#### MATERIAL TO PROCESS
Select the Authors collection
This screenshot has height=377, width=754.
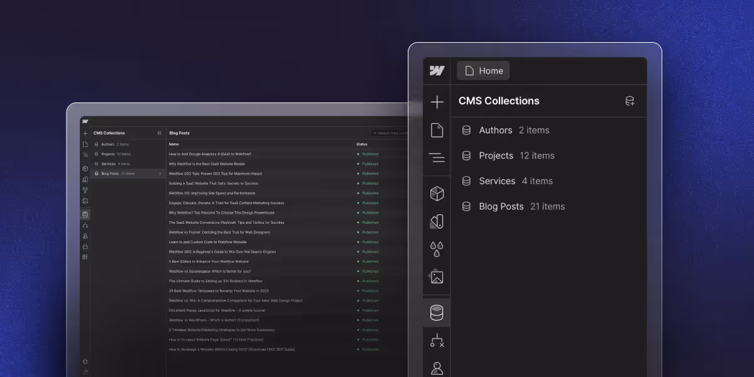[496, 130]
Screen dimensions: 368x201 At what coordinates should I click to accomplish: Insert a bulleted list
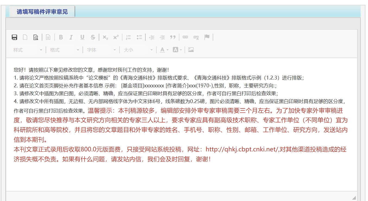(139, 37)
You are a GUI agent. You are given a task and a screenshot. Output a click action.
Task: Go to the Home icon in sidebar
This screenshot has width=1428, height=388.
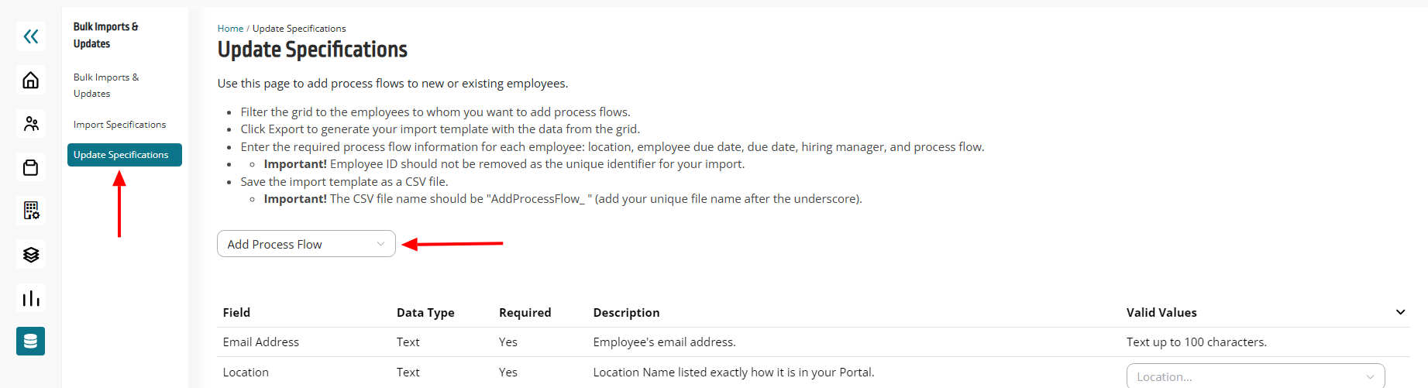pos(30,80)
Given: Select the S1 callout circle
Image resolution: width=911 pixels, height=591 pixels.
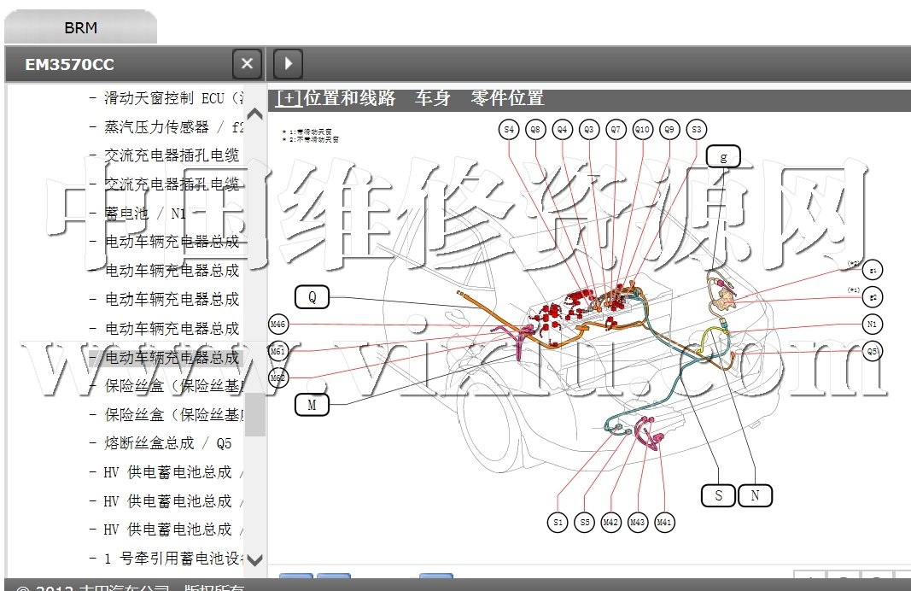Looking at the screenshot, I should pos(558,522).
...
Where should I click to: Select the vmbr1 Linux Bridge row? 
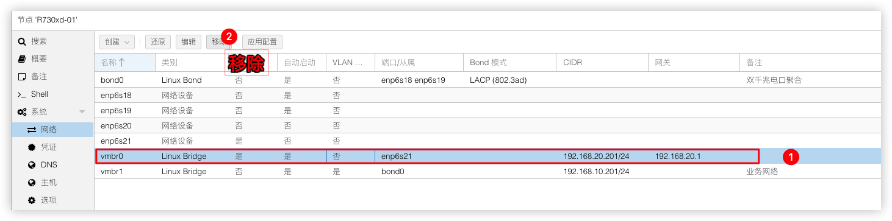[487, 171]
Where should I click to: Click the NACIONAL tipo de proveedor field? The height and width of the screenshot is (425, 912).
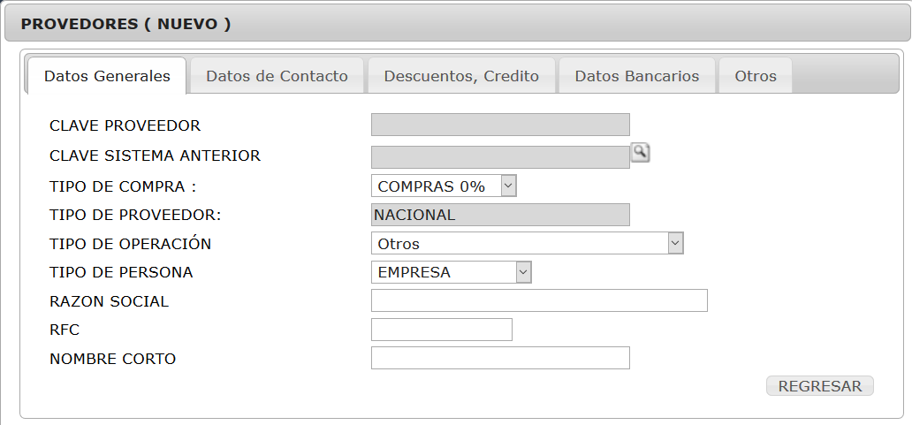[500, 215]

#### WORK ITEM
With the pictures omitted, copy the entries above exactly from the line containing "This screenshot has height=377, width=754." through the line containing "You are a GUI", both lines included.

#### EXERCISE ANSWER
This screenshot has height=377, width=754.
[496, 130]
Screen dimensions: 368x201 At what coordinates should I click to accomplish: Insert a bulleted list
(139, 37)
You are a GUI agent. You are given a task and a screenshot. Output a click action.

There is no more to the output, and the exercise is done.